L'école était par ailleurs traversée de conflits internes qui se cristallisaient autour de certains débats affectant la pédagogie et l'enseignement. le Bauhaus alliait tous les contraires et les laissait s'exprimer souligne Anne Monier : expressionnistes de la première heure face aux constructivistes ; spiritualistes ou mystiques, désireux d'explorer la voie de la connaissance intérieure dans leur pratique, remettaient en cause le matérialisme et s'opposèrent aux rationalistes ou aux fonctionnalistes à Weimar (“L'ésotérisme au Bauhaus”) ; apolitiques et socialistes s'affrontèrent. le premier essai, sur trois introductifs au parcours, à l'ouverture du catalogue (“La chance de les connaître mais aussi de manger avec eux”, Nicholas Fox Weber), illustre avec drôlerie le Bauhaus à ses débuts partagé entre les tenants d'une discipline purificatrice mazdéenne et du régime végétarien prôné par Johannes Itten, et les libertaires rejetant toutes formes de prescriptions ou d'interdits dans leur pratique artistique qui virent Gropius trancher in fine en leur faveur. “Je ne pensais pas trouver le chemin du ciel en me nettoyant les intestins”, aurait dit Paul Klee qu'on découvre ici excellent cuisinier et méfiant à l'égard des prosélytes d'Itten (cité p. 32).

La mise en page accorde sa meilleure part à l'enseignement (avec une focale particulière de Louise Curtis sur celui de Klee et Kandinsky) et aux ateliers successivement passés en revue, à leur fonctionnement bicéphale (maître de forme pour la théorie/maître d'atelier pour la pratique), leur évolution, remaniement ou suppression entre Weimar et Dessau ; elle documente au passage la participation et l'évolution de certains des membres au sein de l'école (élèves devenus maîtres) et présente outre les événements marquants de leur cursus (“L'exposition de 1923, bilan de quatre années mouvementées”, Anne Monier), surtout leurs créations ou leurs expérimentations les plus notoires, sans ordre de préséance.
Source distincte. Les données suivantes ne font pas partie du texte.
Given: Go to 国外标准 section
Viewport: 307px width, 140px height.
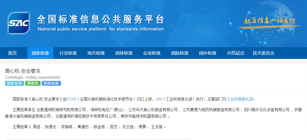Looking at the screenshot, I should tap(208, 53).
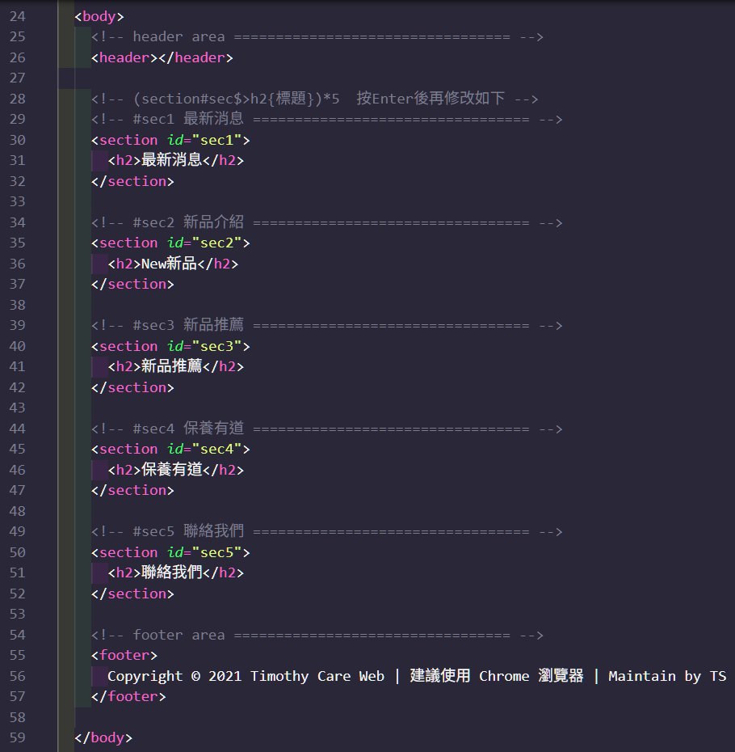Viewport: 735px width, 752px height.
Task: Click 聯絡我們 text inside the h2 tag
Action: 171,572
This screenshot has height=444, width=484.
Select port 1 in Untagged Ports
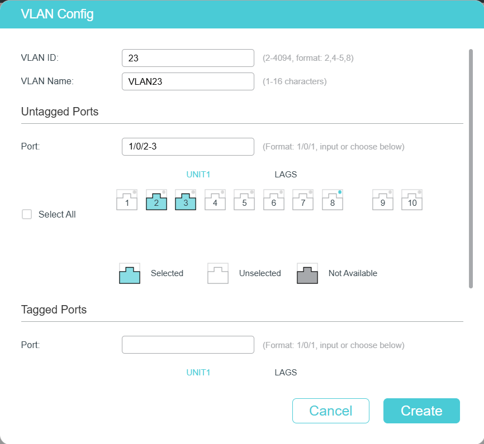tap(127, 200)
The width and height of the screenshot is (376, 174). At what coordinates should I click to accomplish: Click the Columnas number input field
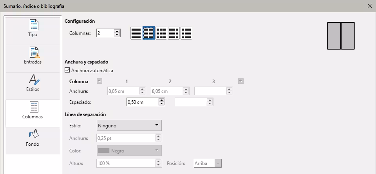[x=105, y=33]
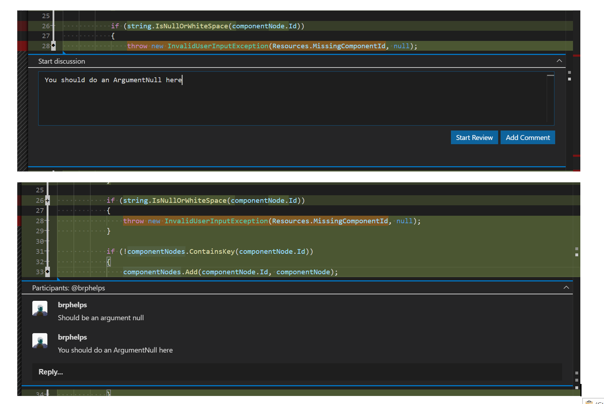Screen dimensions: 604x404
Task: Click the Start Review button
Action: [x=474, y=137]
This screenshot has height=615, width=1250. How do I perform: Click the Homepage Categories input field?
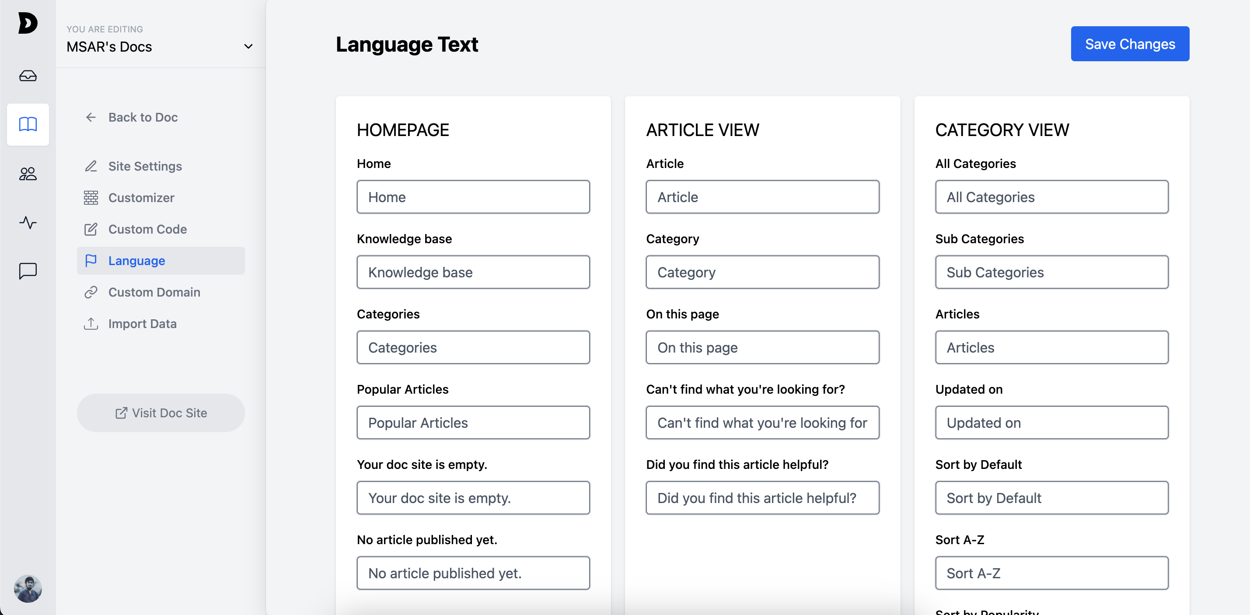click(472, 347)
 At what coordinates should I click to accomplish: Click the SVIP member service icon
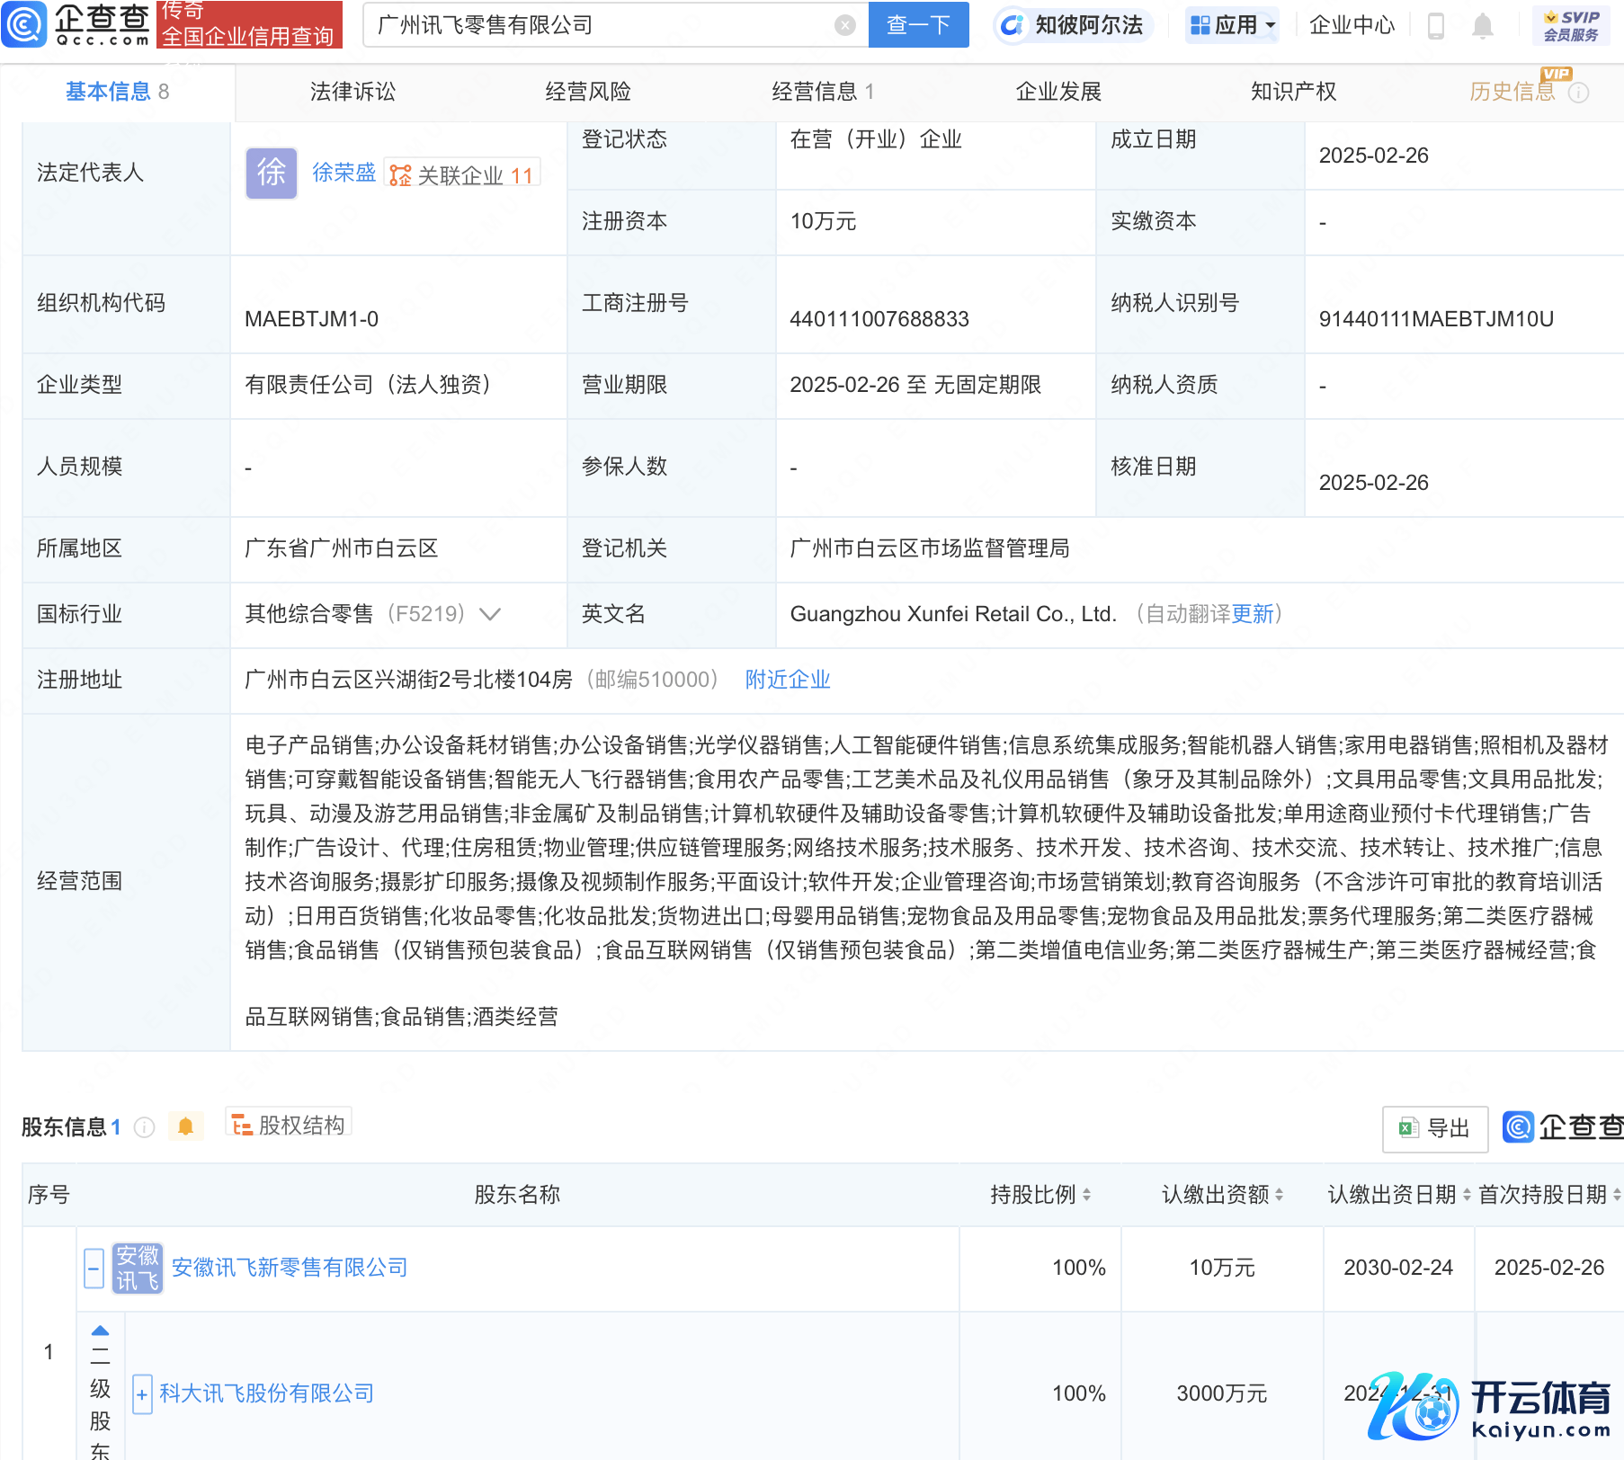pos(1571,25)
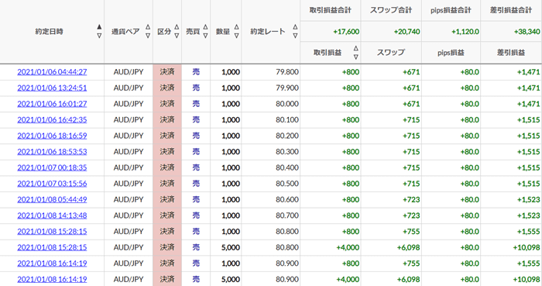Screen dimensions: 542x286
Task: Open the 2021/01/06 16:42:35 trade link
Action: point(52,119)
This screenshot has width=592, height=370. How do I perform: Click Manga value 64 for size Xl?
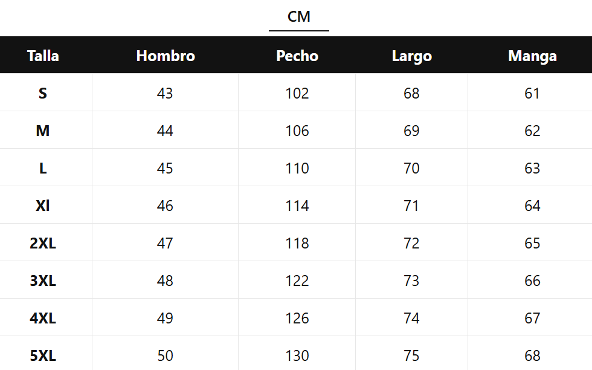pyautogui.click(x=532, y=206)
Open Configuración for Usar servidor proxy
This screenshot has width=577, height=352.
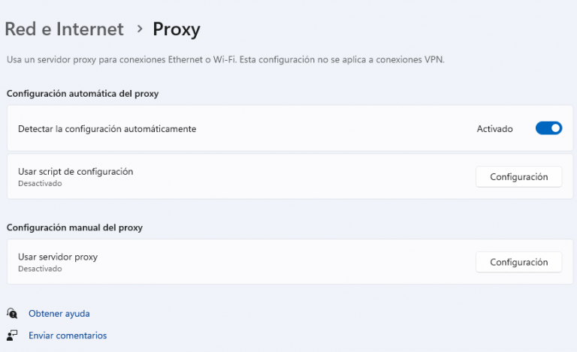point(518,262)
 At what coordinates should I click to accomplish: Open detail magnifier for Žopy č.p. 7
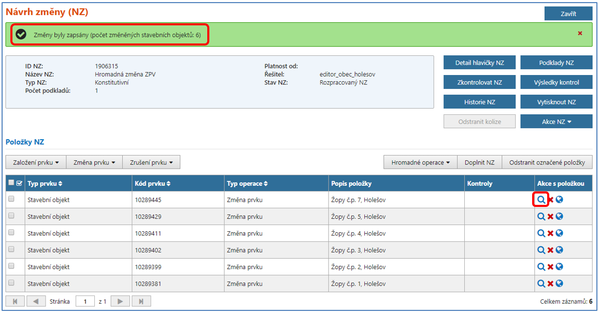coord(541,200)
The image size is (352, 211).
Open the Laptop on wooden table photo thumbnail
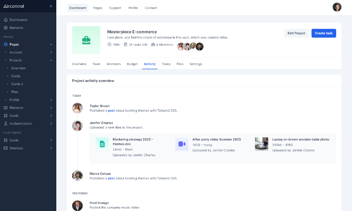tap(262, 144)
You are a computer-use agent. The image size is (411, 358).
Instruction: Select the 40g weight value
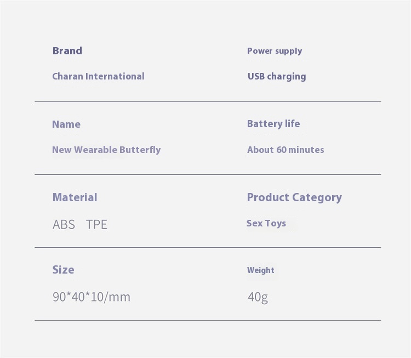coord(258,297)
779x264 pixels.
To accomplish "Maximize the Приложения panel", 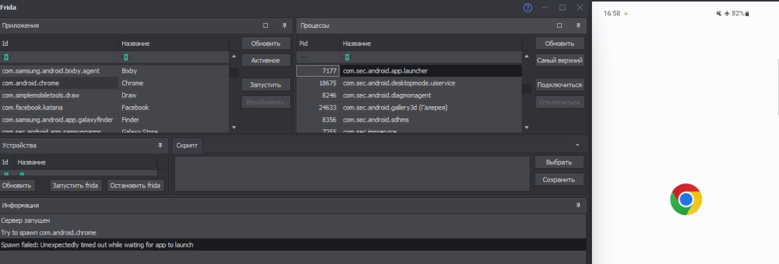I will [x=265, y=26].
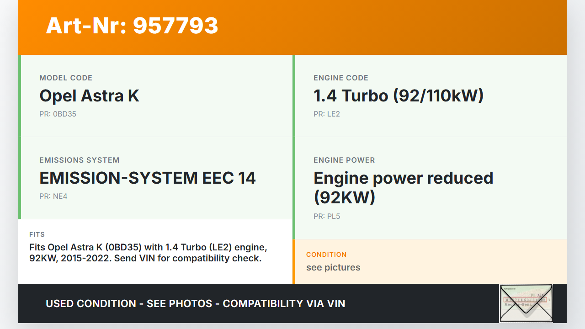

Dans le domaine de la céramique, de la menuiserie, du métal, du textile, des arts graphiques, de l'imprimerie et de la reliure, de la typographie et la publicité, de la peinture murale et sur verre, du théâtre, de la photographie, de la sculpture et de l'architecture. Ce Bauhaus aux multiples facettes et la remise en lumière de son ADN offrent une lecture palpitante franchement revigorante. Par la multiplicité des formes explorées ou créées aboutissant souvent à la création d'objets usuels ou du quotidien dont l'épure reste intemporelle, par le dialogue qu'ils établissent entre les arts, leurs innovations publicitaires explosives de couleurs ou la mise en valeur de sublimes effets photos en noir & blanc, par leur créativité festive et leur goût des spectacles etc., les membres du Bauhaus rendent absolument inopérante l'idée d'une communauté et d'une production austère hantée par le vide. Sinistre et désolant au contraire fut bien le contexte qui vit la création du Bauhaus dont la tentative collective (désespérée ?) de promouvoir par l'enseignement une solution sociale et artistique au monde épuisé après le carnage de la Première Guerre mondiale fait aujourd'hui toujours sens.